Nel diritto romano, oltre alle suddette (ad esclusione ovviamente della fucilazione) erano previste anche altre modalità atroci come la fustigazione fino alla morte, il taglio del corpo a pezzi, la crocifissione (riservata ai cittadini non romani), la damnatio ad bestias, ossia la condanna a essere divorati vivi dalle belve nelle arene.
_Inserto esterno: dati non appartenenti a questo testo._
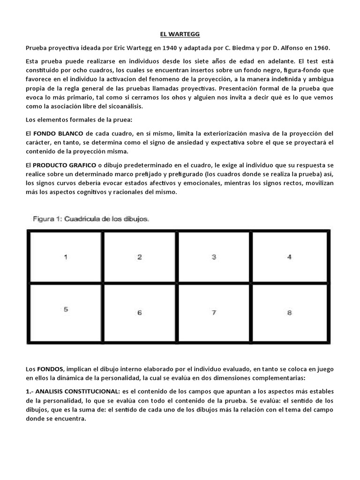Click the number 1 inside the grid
point(66,257)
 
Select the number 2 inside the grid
point(139,257)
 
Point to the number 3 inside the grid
point(214,257)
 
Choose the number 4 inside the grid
point(289,257)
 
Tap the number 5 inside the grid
point(66,309)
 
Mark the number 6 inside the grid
point(139,313)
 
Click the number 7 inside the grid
point(214,313)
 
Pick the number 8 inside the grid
point(289,313)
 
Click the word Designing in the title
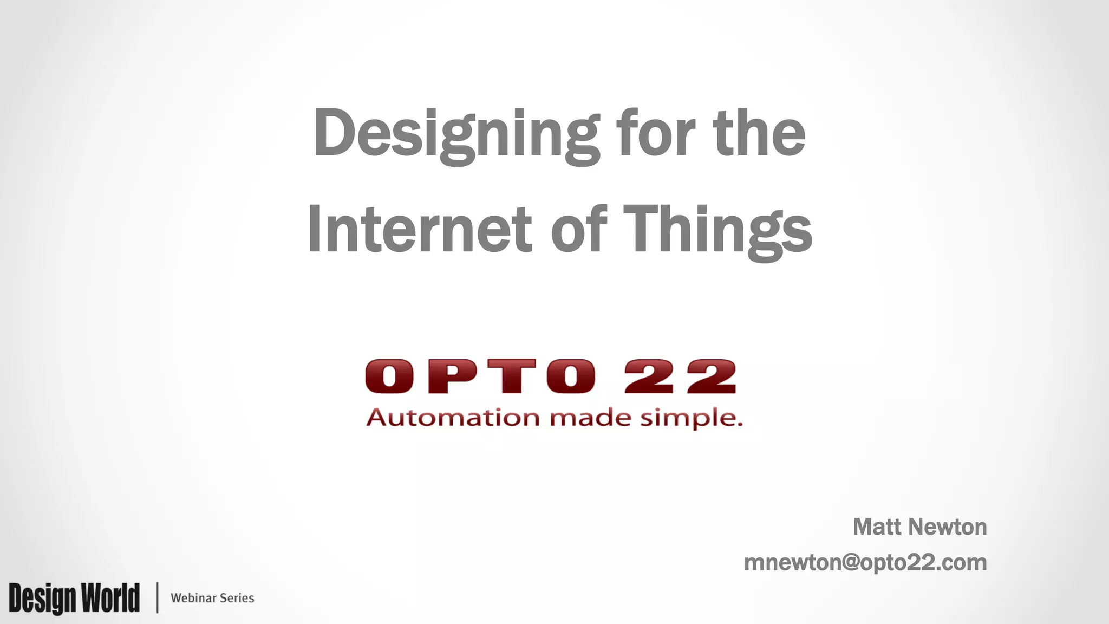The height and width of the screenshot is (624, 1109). tap(456, 134)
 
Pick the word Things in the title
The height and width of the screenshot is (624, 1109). tap(717, 230)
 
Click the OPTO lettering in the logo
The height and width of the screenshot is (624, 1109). tap(480, 376)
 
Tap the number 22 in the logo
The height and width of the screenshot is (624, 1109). tap(681, 376)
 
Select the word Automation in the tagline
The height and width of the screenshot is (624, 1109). tap(453, 418)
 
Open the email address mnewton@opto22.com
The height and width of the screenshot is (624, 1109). tap(865, 563)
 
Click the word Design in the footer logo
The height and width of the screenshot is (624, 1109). tap(42, 599)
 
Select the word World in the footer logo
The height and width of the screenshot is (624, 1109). tap(110, 597)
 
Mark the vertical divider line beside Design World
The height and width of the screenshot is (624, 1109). tap(158, 597)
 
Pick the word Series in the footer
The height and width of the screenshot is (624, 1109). tap(237, 598)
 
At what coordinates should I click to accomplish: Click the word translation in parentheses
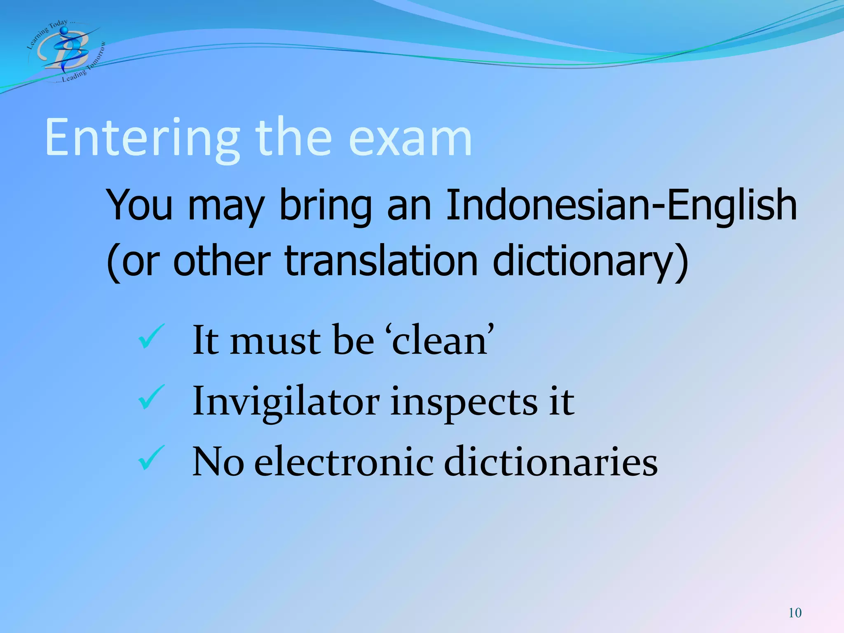[x=381, y=261]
Una delle opzioni più assurde era quella di cucire il malcapitato in un sacco di pelle insieme ad animali come cani e vipere per poi essere gettato in acqua e morire quindi affogato.
Anche se storicamente a Roma ogni luogo poteva diventare spazio di esecuzioni, proprio per permettere che lo “spettacolo” potesse essere pubblico, le zone scelte ad un certo punto furono quelli che riuscivano ad accogliere un numero consistente di persone.
Tra questi troviamo Campo dei Fiori, deputato ai roghi, Ponte Sant’Angelo, Piazza del Popolo, via dei Cerchi, il Circo Massimo e tristemente famosa anche la rupa Tarpea di Monte Caprino al Campidoglio.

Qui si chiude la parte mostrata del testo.